ENTRIES SHOWN
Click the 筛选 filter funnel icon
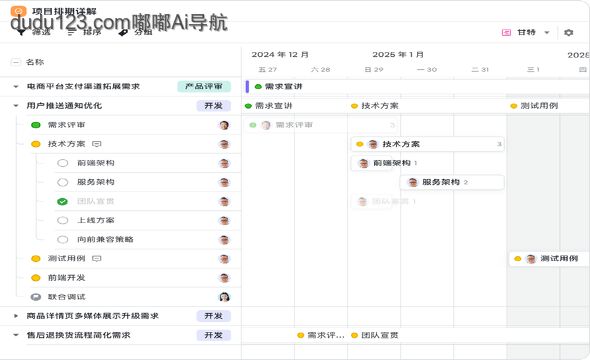590x360 pixels. click(x=21, y=32)
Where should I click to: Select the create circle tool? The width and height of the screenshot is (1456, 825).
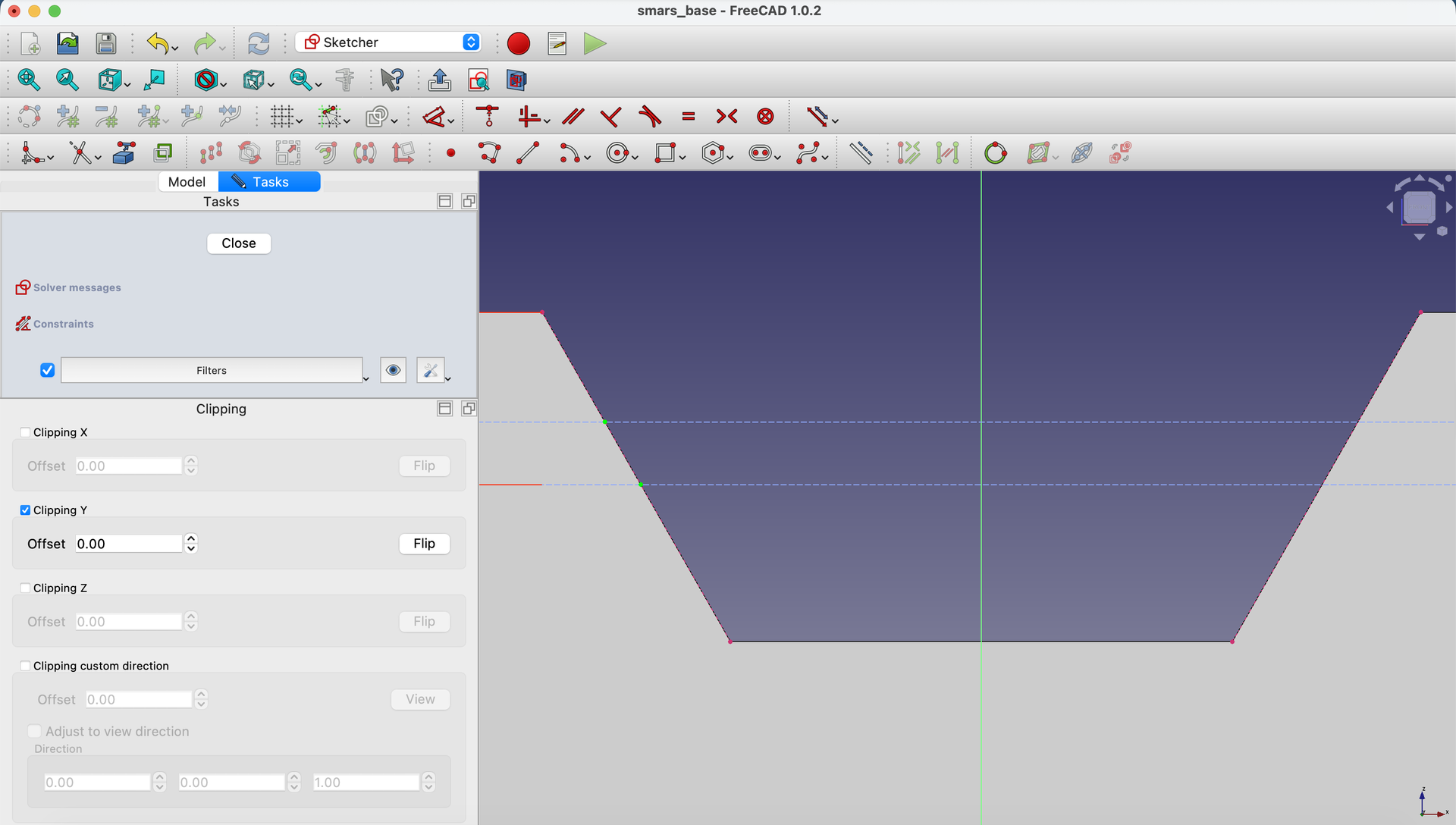pos(617,153)
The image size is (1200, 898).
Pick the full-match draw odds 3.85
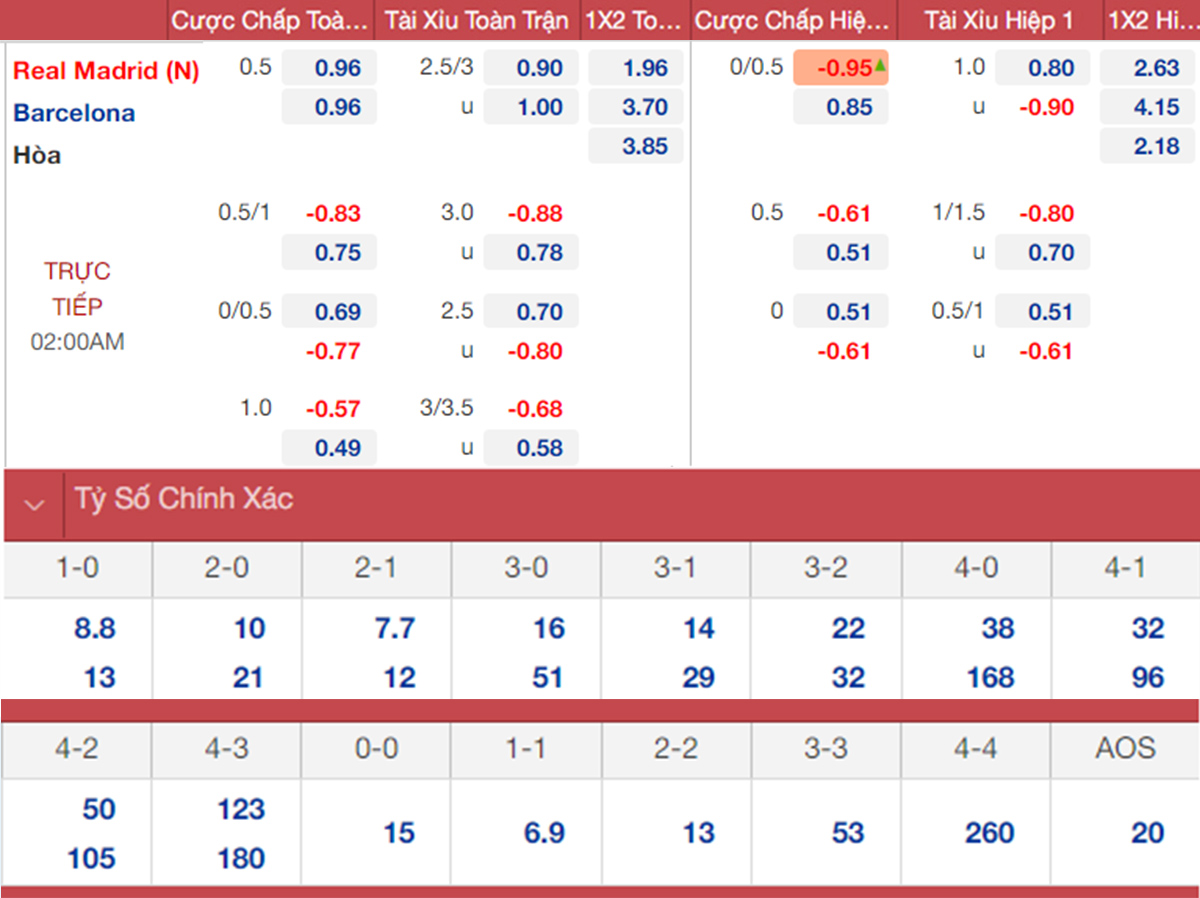pos(644,146)
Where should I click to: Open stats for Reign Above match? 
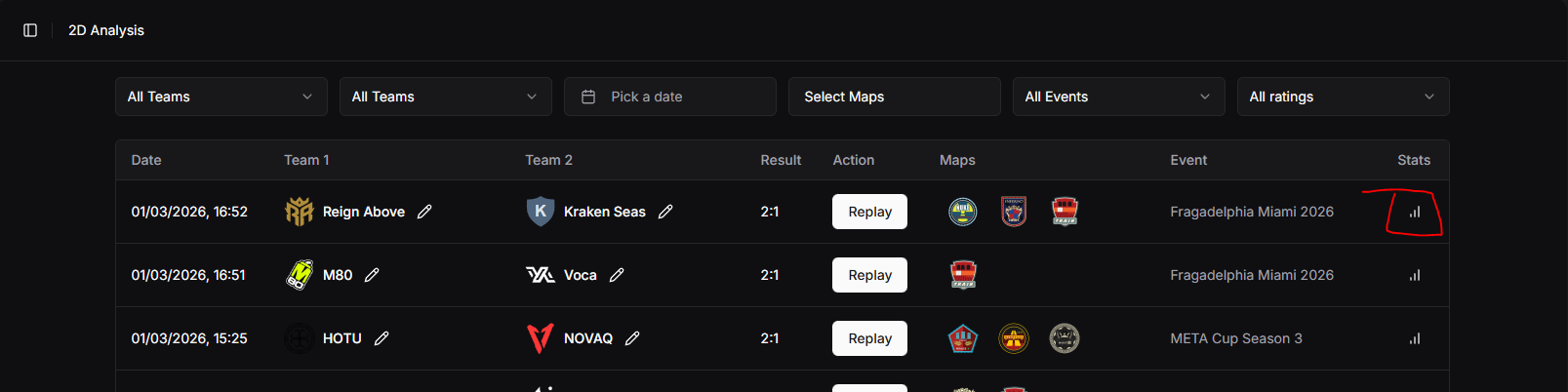click(x=1415, y=212)
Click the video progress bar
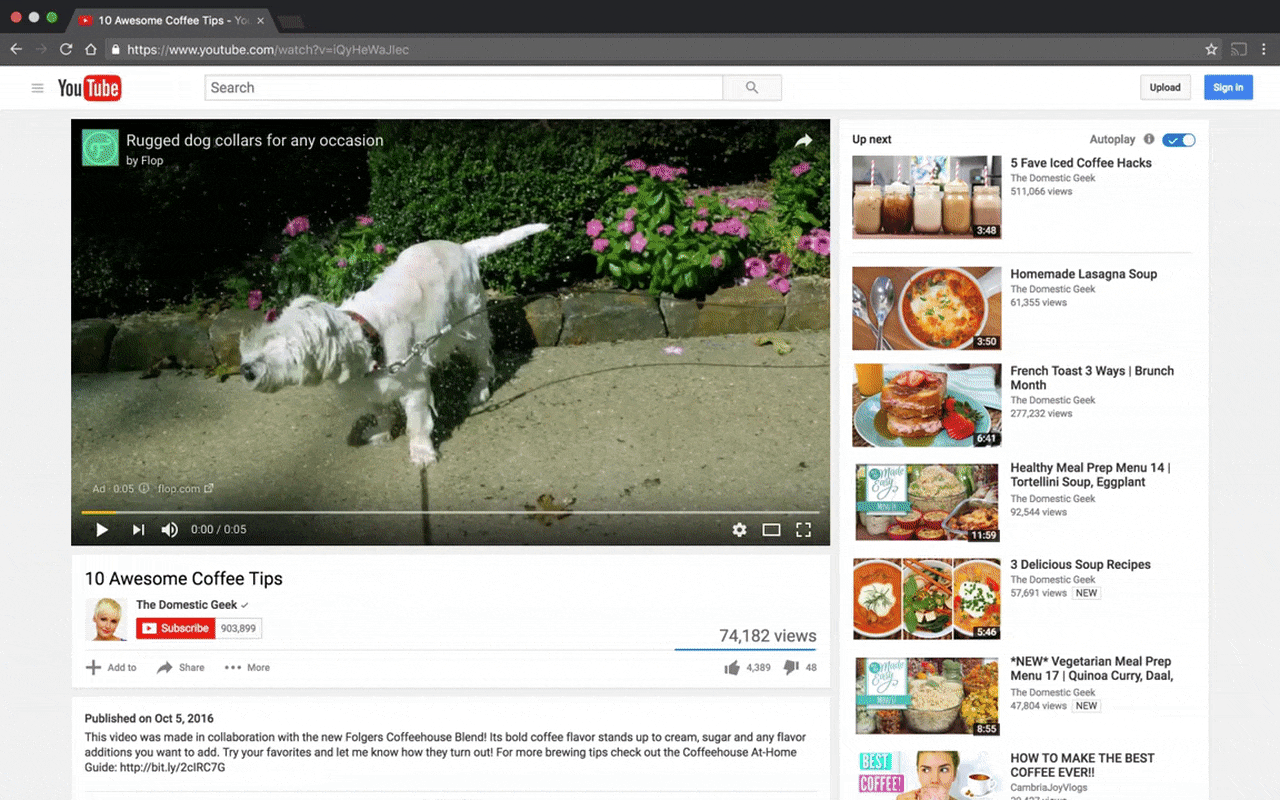The image size is (1280, 800). tap(450, 512)
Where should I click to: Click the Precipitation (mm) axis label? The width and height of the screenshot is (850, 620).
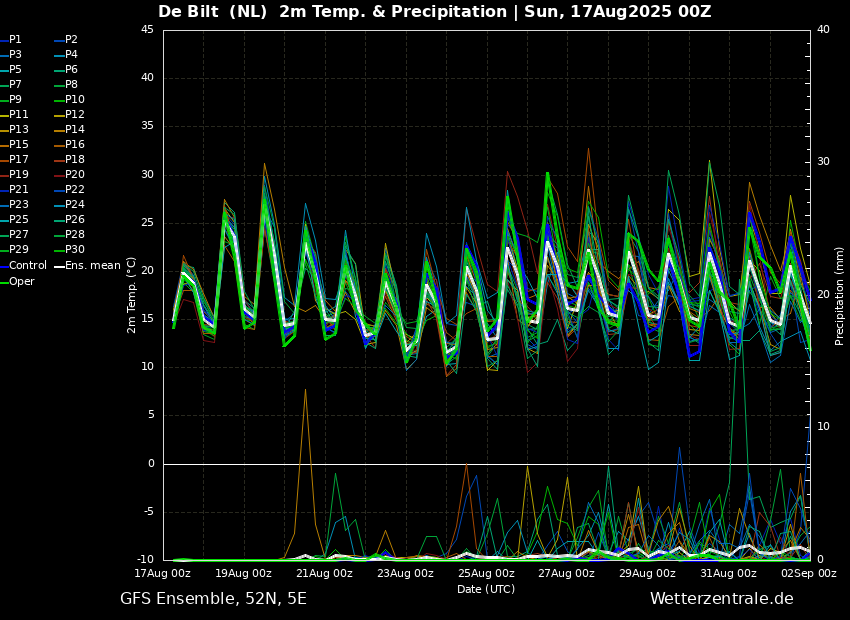click(840, 294)
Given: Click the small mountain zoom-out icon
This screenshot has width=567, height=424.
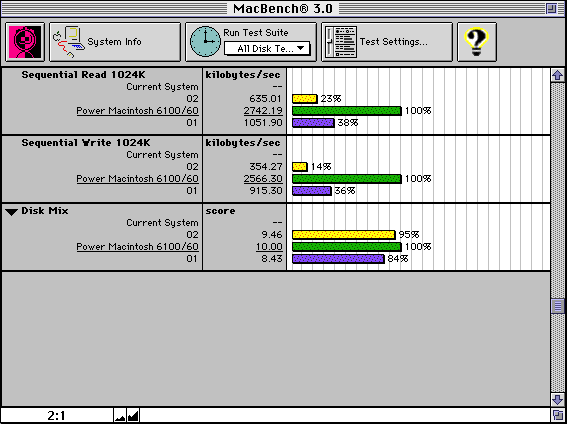Looking at the screenshot, I should tap(120, 416).
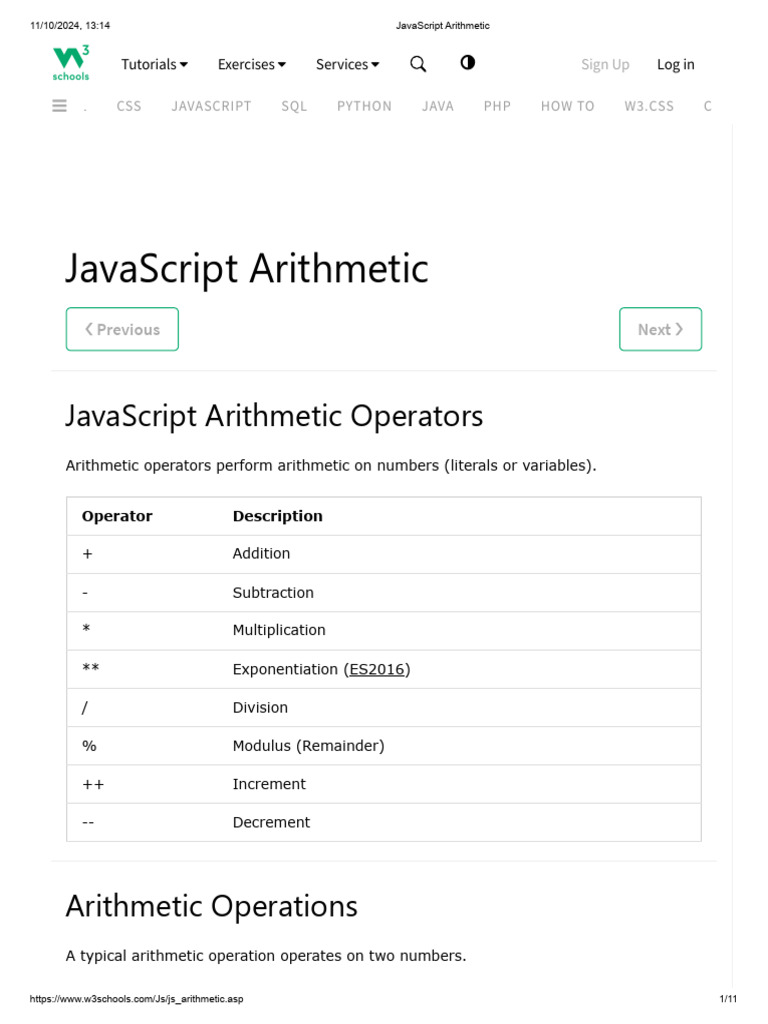Open the PHP tab

click(x=497, y=106)
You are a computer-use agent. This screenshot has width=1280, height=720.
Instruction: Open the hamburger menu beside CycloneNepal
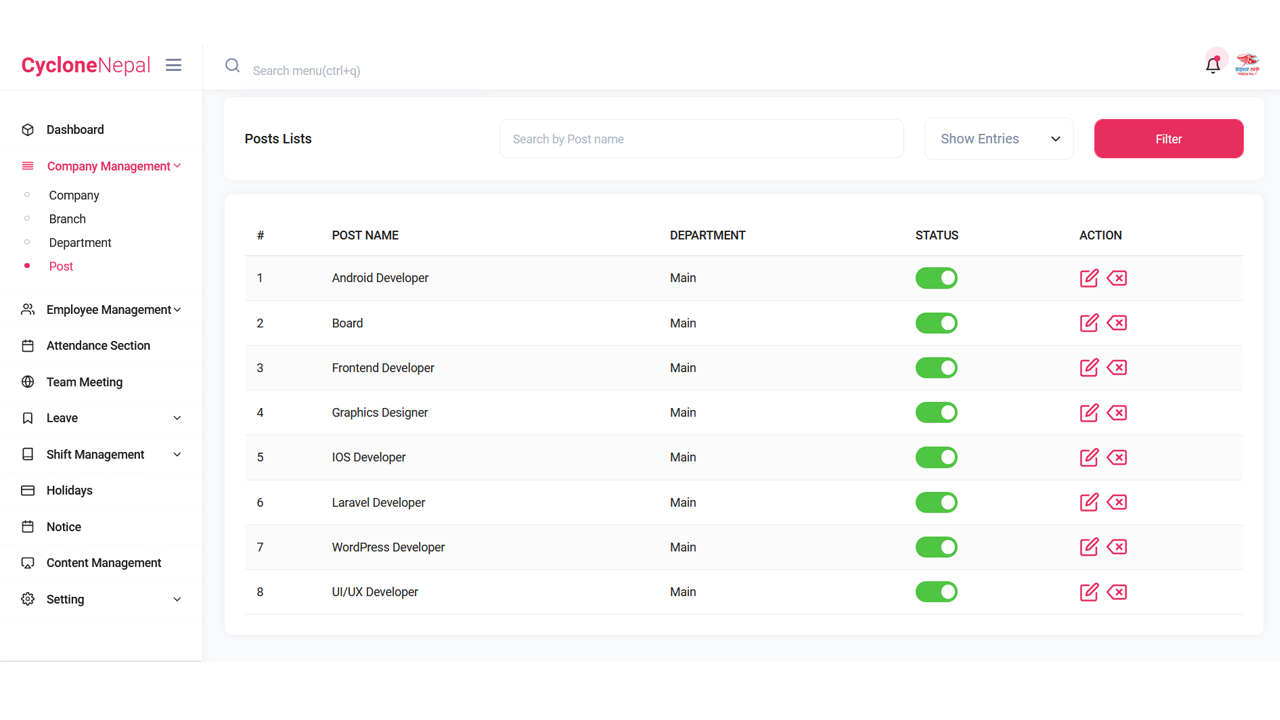[x=173, y=64]
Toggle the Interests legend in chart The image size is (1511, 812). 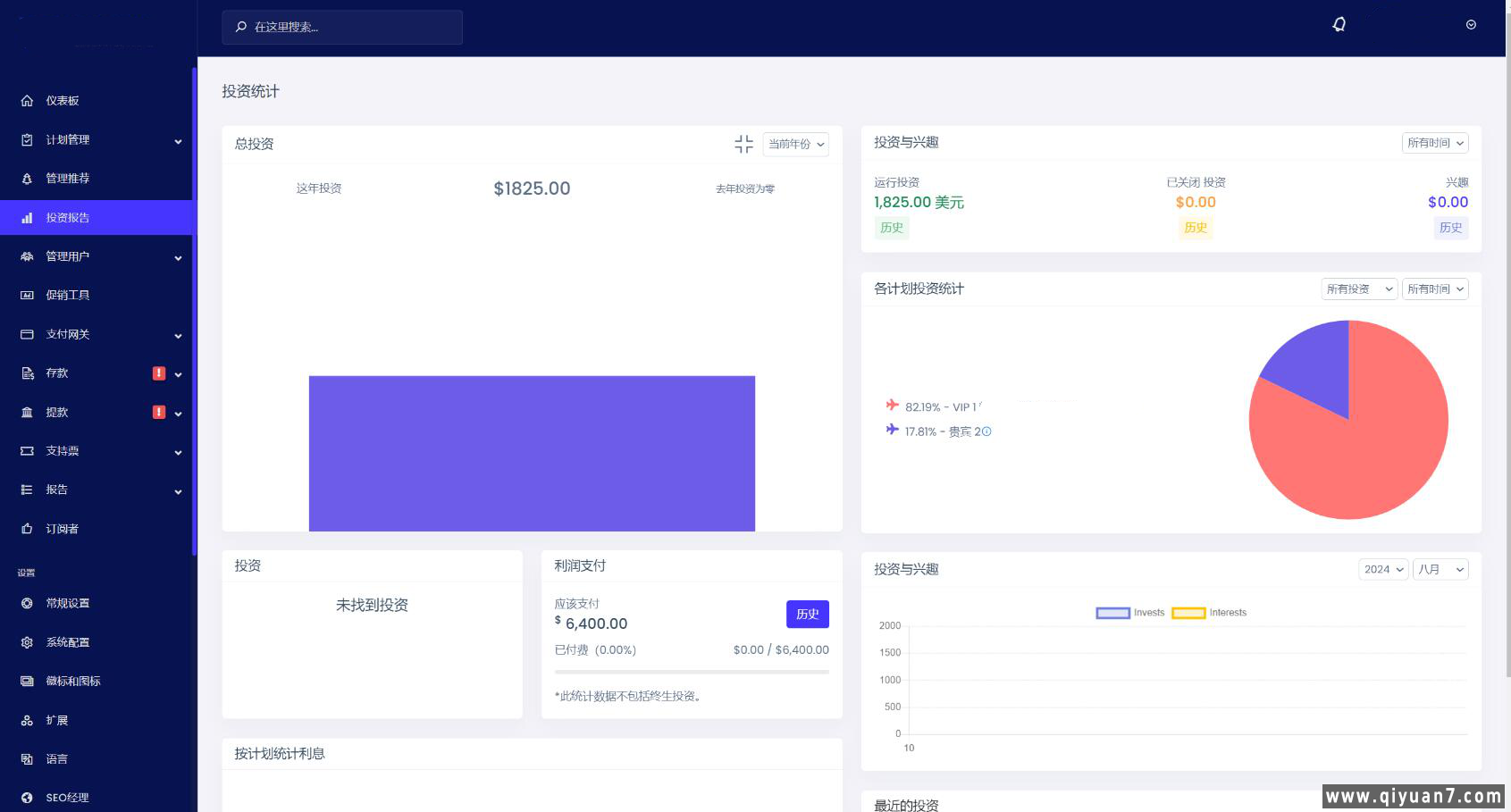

TASK DESCRIPTION
What this calls for is a word-for-word copy of the listing above, pictures excluded.

RESULT FOR THIS EXERCISE
Click the 筛选 filter funnel icon
590x360 pixels. click(x=21, y=32)
Where should I click to: Select the create circle tool? The width and height of the screenshot is (1456, 825).
pos(617,153)
The image size is (1200, 898).
Pick the full-match draw odds 3.85
pos(644,146)
Where should I click to: Open stats for Reign Above match? 
click(x=1415, y=212)
Click the video progress bar
The image size is (1280, 800). tap(450, 512)
Where should I click to: Click the Precipitation (mm) axis label? The width and height of the screenshot is (850, 620).
click(840, 294)
Given: Click the small mountain zoom-out icon
This screenshot has width=567, height=424.
Looking at the screenshot, I should tap(120, 416).
Open the PHP tab

click(x=497, y=106)
You are a computer-use agent. This screenshot has width=1280, height=720.
Instruction: Open the hamburger menu beside CycloneNepal
[x=173, y=64]
Toggle the Interests legend in chart The image size is (1511, 812). 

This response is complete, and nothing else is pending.